Saturday, December 10, 2011

Our Revolution ?

In 1960, Television arrived in the US as the medium of record for politics with the Nixon - Kennedy debate.  This was the era of television controlled by only 3 networks, the era of the "fairness doctrine".  

That doctrine had its roots in the 1930s, when the US government sought to check the political power of the corporations who held absolute power over the TV airwaves. By the 1980s, Cable News had arrived, and the era of deregulation was well under way.  Ronald Regan vetoed an attempt to put that doctrine into law, and we arrived in the current era.

A spectrum of cable news channels convey news as entertainment, which is necessary to grab the attention of ever-shrinking television audiences.  But something has been lost. Another aspect of the fairness doctrine - the idea that media serves the public interest - is all but forgotten today.

Neil Postman's "Amusing Ourselves to Death" described the news media of 1985 as Huxley's "Brave New World" - dazzling its citizens as democracy fell apart.  

News as entertainment has pervaded our culture to the point where we have a generation that doesn't know anything different.  Government policy is not as gripping as campaigns, personalities and gaffes are. But as government continues to grow, we are not served by the information sources we have today. 

Electric media (television and radio) and government (based on print) have never had an easy relationship.  They have been drifting apart each other for 50 years now. There is, however, a natural fit between the print-based western political tradition, and the internet. And politics on the web is still a printed-word based medium. 

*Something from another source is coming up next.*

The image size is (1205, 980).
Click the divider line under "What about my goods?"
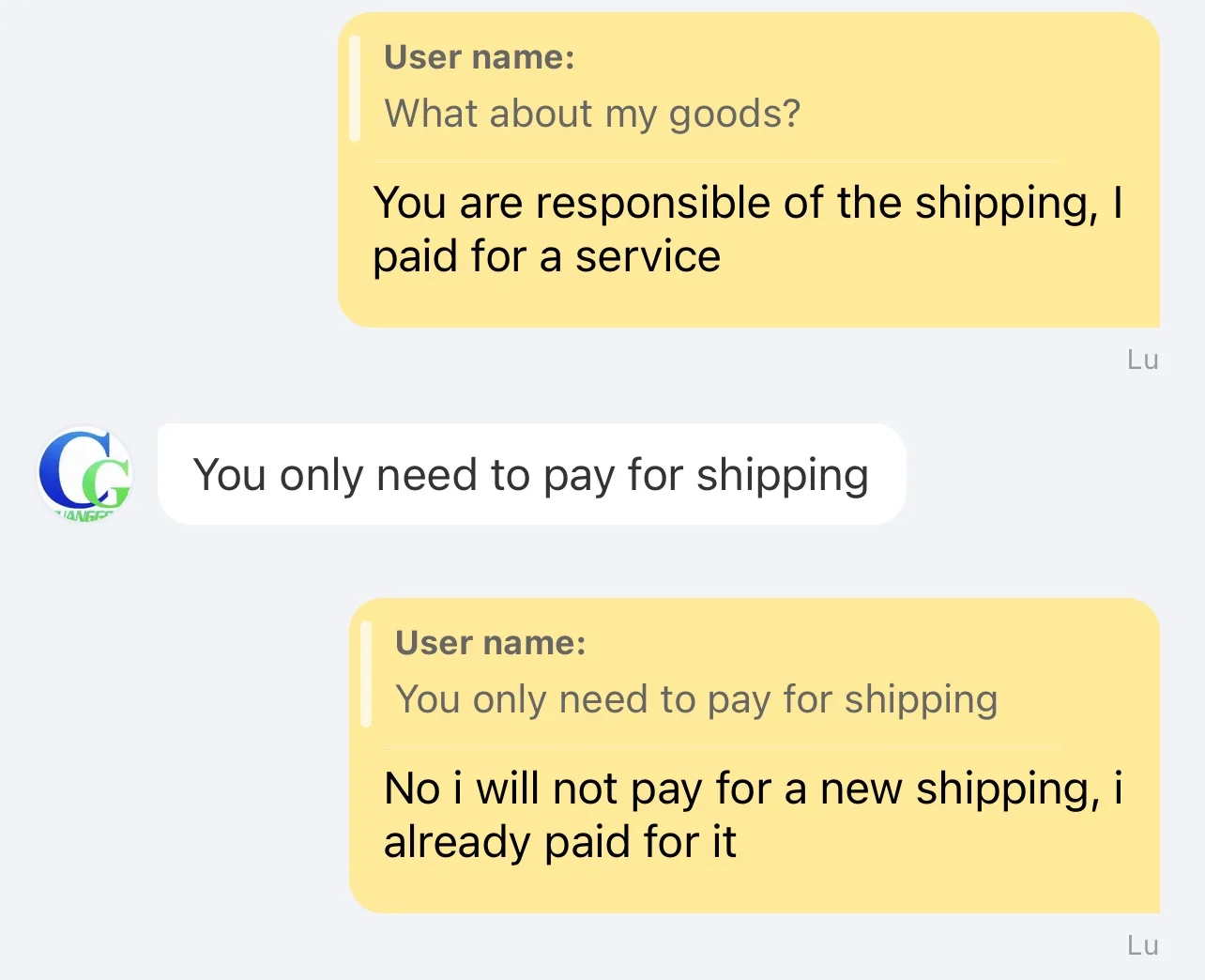[x=713, y=161]
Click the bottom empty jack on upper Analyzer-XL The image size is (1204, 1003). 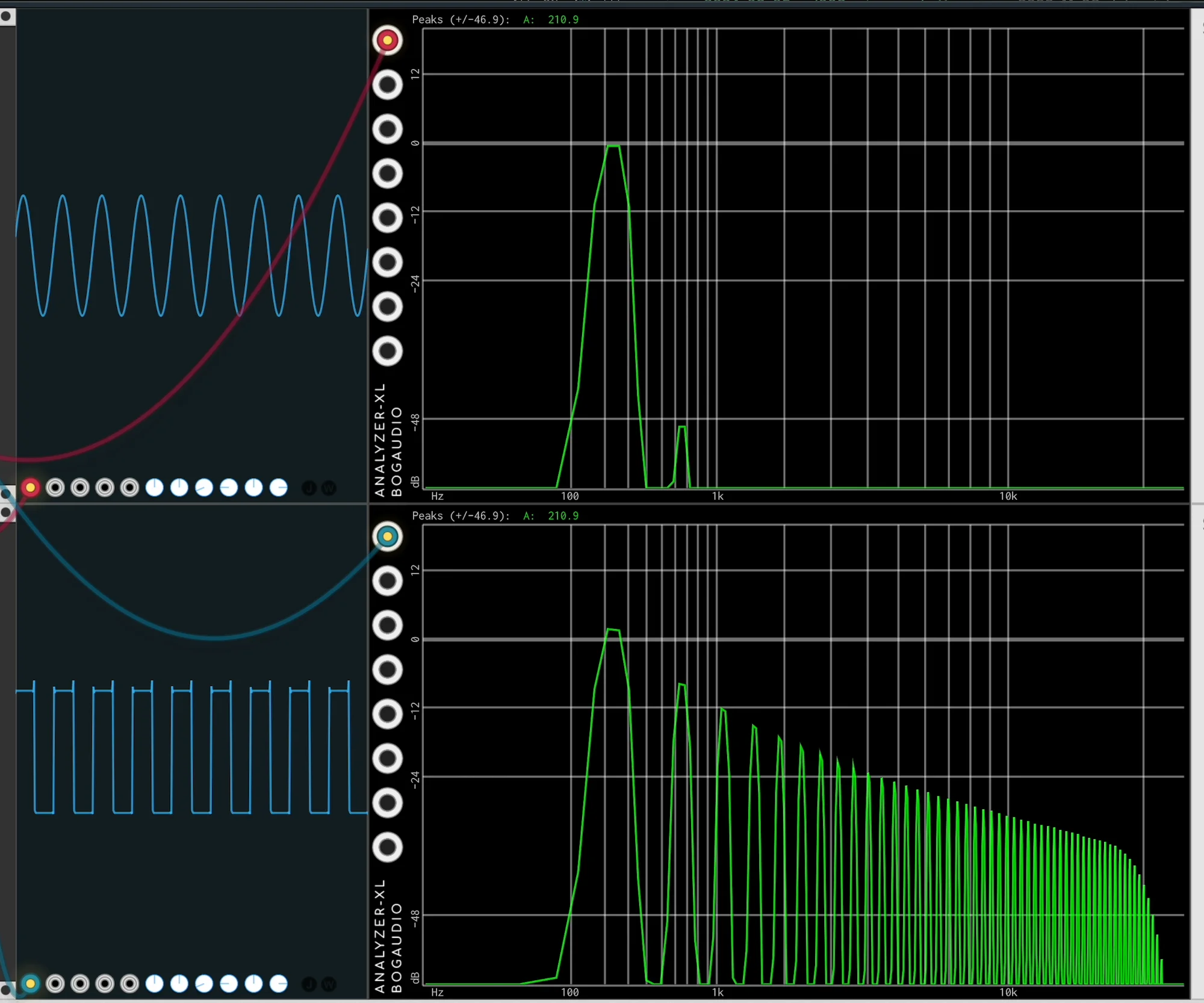(387, 352)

I continue to look for ways in which new media (such as the Sunlight Foundation) can shine a light on how we govern ourselves. McLuhan explained how new media can rip through old institutions quickly, and upend them. Certainly we have seen that at plan in the Arab Spring revolutions this year. 

When will our revolution arrive, and what will be the nature of it ? 

Sunday, November 20, 2011

Is facebook a medium or is it content ?

I'm rereading Understanding Media again. I last read it (for the 2nd or 3rd time) when the web was new. Something hit me in the first chapter that didn't mean as much to me last time: the content for any medium is other media.

The example McLuhan gives is that the content of the printed word is the written word, the content of the written word is speech, and the content of speech is thought.

So... what is facebook ? Medium or content ?

I came up with this so far: the content of the web is the internet, and the content of the internet is the written word and perhaps electronic communication along the lines of the telegraph.

So is facebook 'content' on the web, or is a new medium itself that contains the web ?

Saturday, November 19, 2011

Government Complexity




An idea from today:

"Maybe we need a new level of public stakeholder to deal with these problems. Civic volunteers who vote consistently, who are charged with informing themselves in detail about the activities of government - and by extension of business. "

They couldn't have anticipated how economies are managed today when they designed our system of democracy. Maybe we need something new ?




Thursday, May 26, 2011

Is Open Gov Dying ?


Distressing news about Open Gov stalling in the UK and US.







"The United States initiative, data.gov, set off with similar goals to those outlined by George Osborne today, but has now hit a few roadbumps.

Last month, its funding was slashed as part of the budget settlement between the White House and the House of Representatives, and its very survival appears to be under threat.

Even worse, the traffic figures appear to show that the US government's data transparency sites have failed to attract much interest from citizens - although the data community loves them."







Monday, January 31, 2011

Open GOV in Canada, thanks to Canadian Civil Servants themselves ?


Canadians continue to allow their institutions to operate above public scrutiny, even in this age of open data. Despite this new ray of hope, it seems to be commonly admitted now that Canadians are lagging behind.

From the Winnipeg Free Press:

OTTAWA - Civil servants are forging ahead with an open-data strategy for the federal government while politicians drag their heels on a formal policy.

A parliamentary committee has been studying the issue since last April and resumes debate this week, but documents obtained under Access to Information show that bureaucrats started drafting a plan in July.

Unlike the United States and Britain, Canada has no formal federal policy of making raw, taxpayer-funded data freely available to the public.

Civil servants have realized that needs to change.

At the July meeting to kick off the strategy, they drafted a five-point plan.

Sunday, January 9, 2011

Interactive Media Elitism

The mass media elite is slowly collapsing, as the individual cells (that is, us) that prop it up grow to broadcast our own points-of-view on the web, eroding their mass-media model.

Douglas Rushkoff says:

Projects like Wikipedia do not overthrow any elite at all, but merely replace one elite — in this case an academic one — with another: the interactive media elite...
Because our media IS interactive, our individual points-of-view can be collected and directed back at the mass media organs too - to meet them head-on and evoke a response.

I suggest that we start to do this first with our institutions: draw ourselves towards our government services first, to tie them closer to our community as we move forwards in this era of chaotic change.